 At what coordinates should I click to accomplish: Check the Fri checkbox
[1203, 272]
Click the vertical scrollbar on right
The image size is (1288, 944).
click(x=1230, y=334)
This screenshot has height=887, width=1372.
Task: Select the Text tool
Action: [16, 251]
_____
## [TASK PROMPT]
Copy the data once more. Leave nothing out.

## [RESPONSE BOX]
 At what coordinates should I click to accomplish: Check the Fri checkbox
[1203, 272]
Click the vertical scrollbar on right
The image size is (1288, 944).
click(x=1230, y=334)
This screenshot has height=887, width=1372.
Task: Select the Text tool
Action: [16, 251]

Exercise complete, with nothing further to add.